Dem Genre Biopic haftet per se etwas Peinliches an. Da wird ein Mensch, über dessen Intimleben man sowieso schon viel mehr weiß, als einem eigentlich zustünde, noch einmal „entblößt“, indem man ihn als jungen Mann beim ersten Blow Job zeigt. Oder in Szene setzt, wie derjenige, aus dem wenig später einer der berühmtesten Musiker des 20. Jahrhunderts wurde, mit viel Mühe erstmal das Banjospielen lernt. Oder gar, Gipfel der Peinlichkeit, wenn die Standardsituationen der Werkbiografie „reenacted“ werden: John meets Paul, ein 17-Jähriger mit Elvis-Tolle trifft auf einen 15-jährigen Milchbubi mit erstaunlichem Selbstbewusstsein; schon bald reden sie darüber, dass man seine eigenen Songs schreiben müsste, et voilá, das Dreamteam ist geboren. Das Seltsame an Sam Taylor-Woods Film Nowhere Boy über die Jugend John Lennons ist nun, dass das alles zwar vorkommt, man sich zugleich aber in einem ganz anderen Film wähnt.
Dieser Film handelt gewissermaßen gar nicht von John Lennon, sondern von irgendeinem Jugendlichen (Aaron Johnson) im Liverpool der fünfziger Jahre, der wie alle anderen in Schuluniform zum Unterricht geht und danach mit Freunden rauchend auf der Straße steht, um vorübergehende Mädchen mit flotten Sprüchen einzudecken. Die Verhältnisse, aus denen er kommt, sind, was man wohlgeordnet nennt, auch wenn er statt bei den eigenen Eltern bei Onkel George (David Threlfall) und Tante Mimi (Kristin Scott Thomas) aufwächst. Dann stirbt der Onkel, und bei der Beerdigung taucht eine junge, rothaarige Frau (Anne-Marie Duff) auf. „Tante Julia“ nennt man sie in der Familie, doch John weiß, dass sie seine Mutter ist. Zu seinem Erschrecken muss er feststellen, dass sie die ganze Zeit am anderen Ende des Parks gewohnt hat. Zu seinem Erstaunen aber schließt die Frau, die ihn als kleinen Jungen zu der Tante abgeschoben hat, ihn nun wie einen lang Verschollenen in die Arme. Der junge Mann findet sich in einem eigenartigen Netz aus Begehrlichkeiten und Kränkungen wieder, in dem zwei unterschiedliche Schwestern konkurrierend um ihn werben und ihn jeweils in ihrem Sinn erziehen wollen. Nach dem Vater zu fragen, fällt ihm da fast zu spät ein.
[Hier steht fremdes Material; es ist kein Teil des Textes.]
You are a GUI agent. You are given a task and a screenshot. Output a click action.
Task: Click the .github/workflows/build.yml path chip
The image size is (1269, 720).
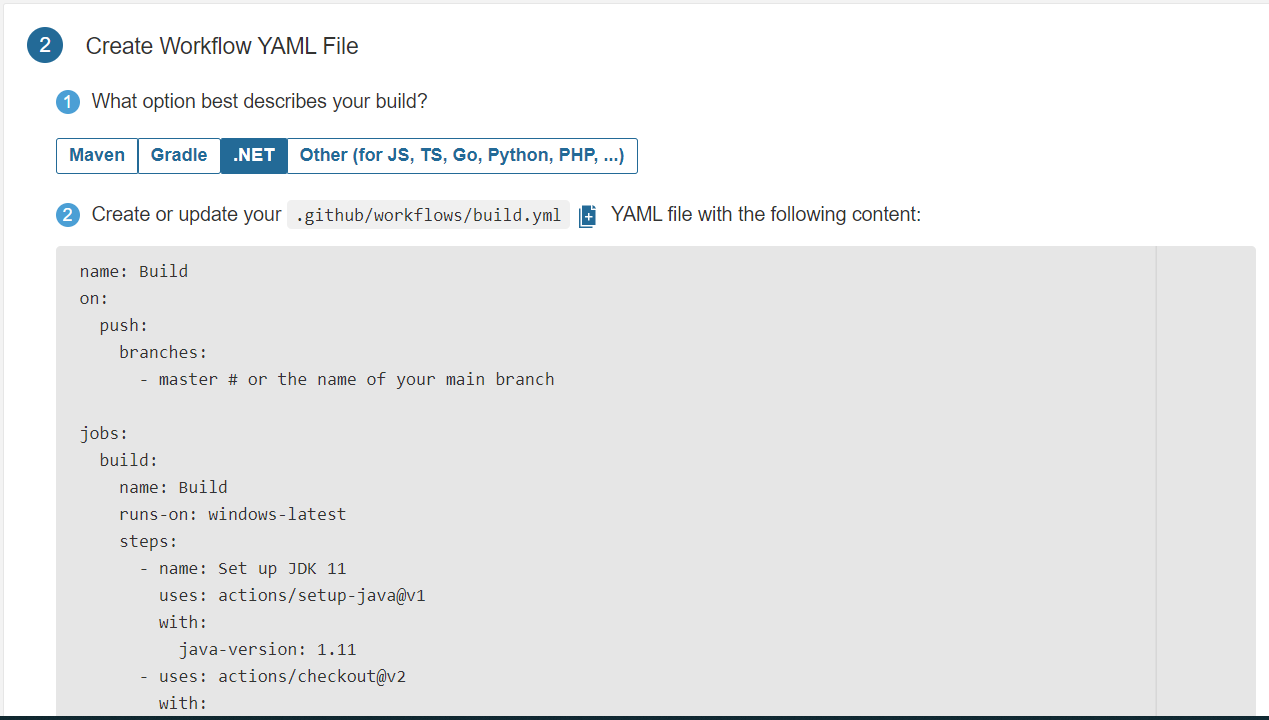[428, 214]
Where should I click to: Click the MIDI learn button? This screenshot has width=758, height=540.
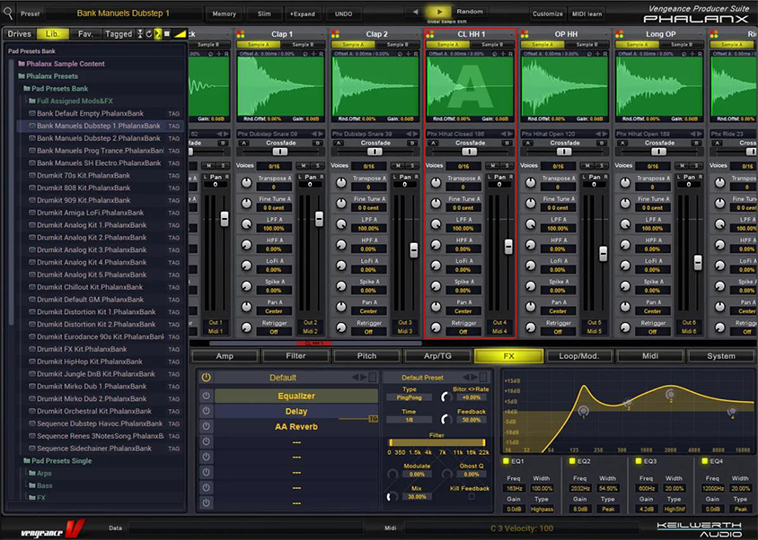tap(588, 14)
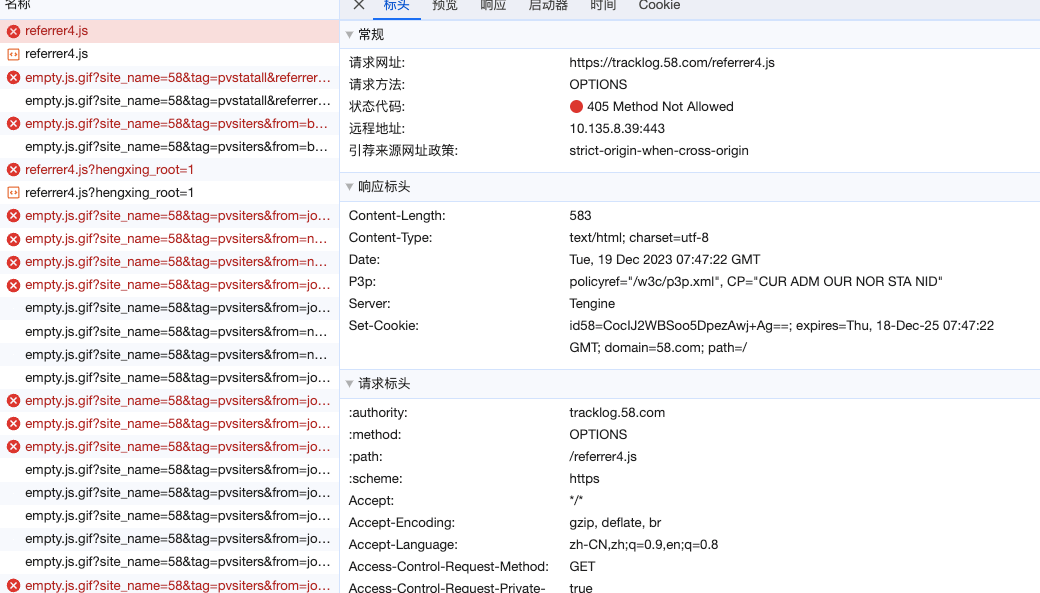The image size is (1040, 593).
Task: Close the request details pane with the X icon
Action: pos(359,5)
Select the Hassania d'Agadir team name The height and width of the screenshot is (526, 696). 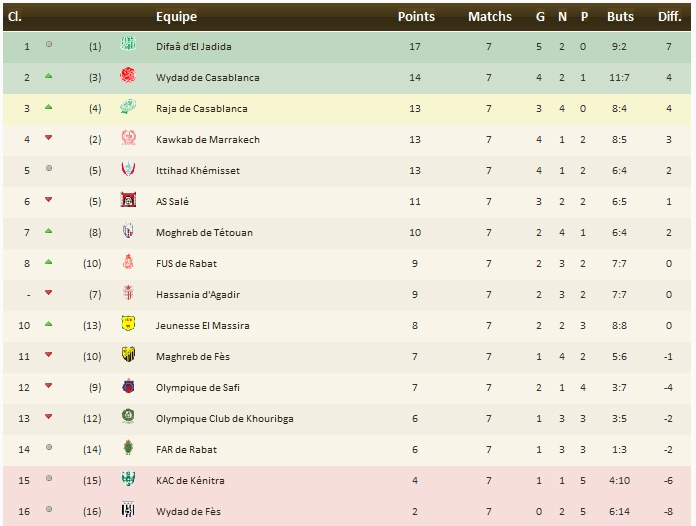pos(198,294)

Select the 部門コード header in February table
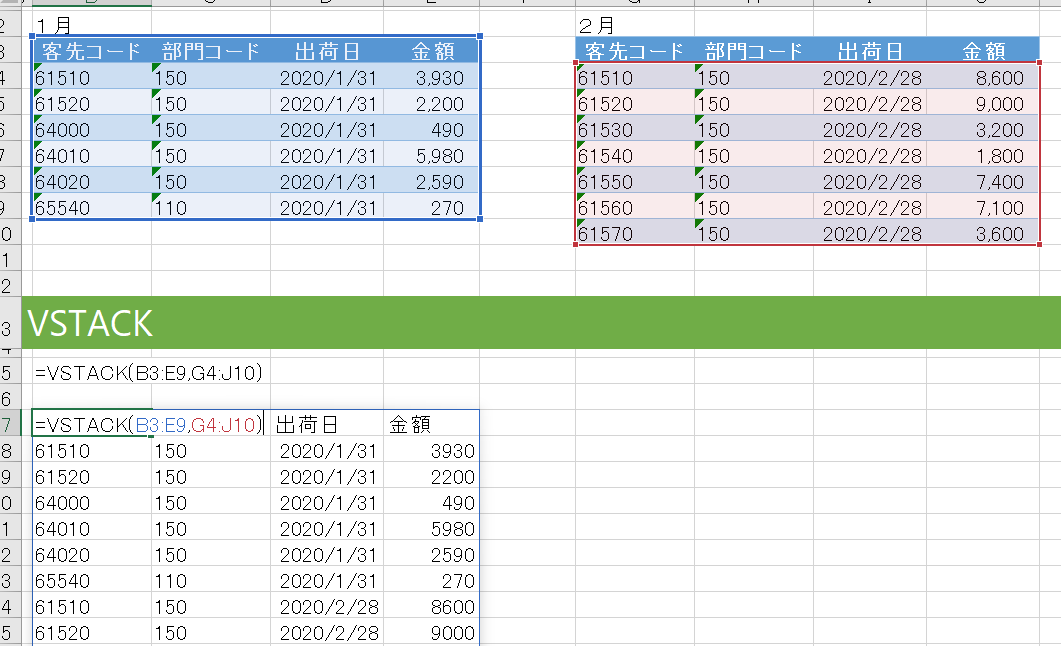753,51
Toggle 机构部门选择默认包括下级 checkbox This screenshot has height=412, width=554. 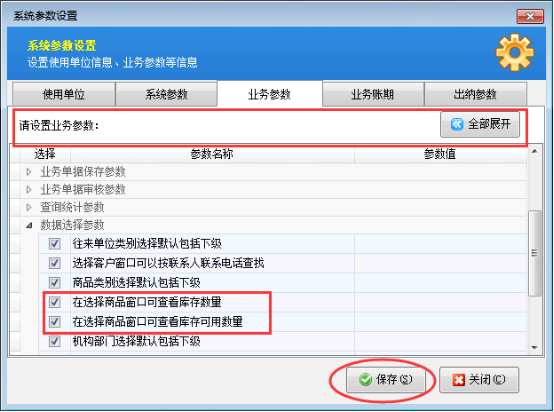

Das Drama dieser Zerrissenheit steht im Vordergrund des Films. Dahinter, drumherum, wie nebenbei ereignet sich das, was das Auftaktkapitel jeder Lennon- und Beatles-Biografie wird. John entdeckt Elvis und den Rock‘n‘Roll, nimmt von irgendwoher die Hartnäckigkeit, Banjo zu lernen und gründet eine Band mit lauter Jungs, die noch nie ein Instrument gespielt haben – und zu denen ein gewisser Paul und ein gewisser George stoßen. Man sieht, wie in dieser Zeit, an diesem Ort das Gesellschaftliche und das Private zusammenkommen, wie mit der Musik etwas Sinnliches und Befreiendes in die karge und strenge britische Nachkriegswelt einbricht. Mit einem bestimmten „Let‘s not be silly“ pflegt Tante Mimi noch jede Sentimentalität zu unterbinden, Mutter Julia aber klärt flüsternd darüber auf, dass Rock‘n‘Roll in Wahrheit für nichts anderes als „Sex“ steht.
He's leaving home
Da hat der Film nichts Peinliches mehr, sondern zeigt auf angemessen individualistische Weise den Ursprung einer kulturellen Revolution, die das 20. Jahrhundert wohl stärker geprägt hat als der Sturm aufs Winterpalais. Man bekommt eine Ahnung davon, dass John Lennon letztlich einer von vielen war, für die Popmusik noch kein Business, sondern in erster Linie ein Ausweg darstellte, um etwas hinter sich zu lassen.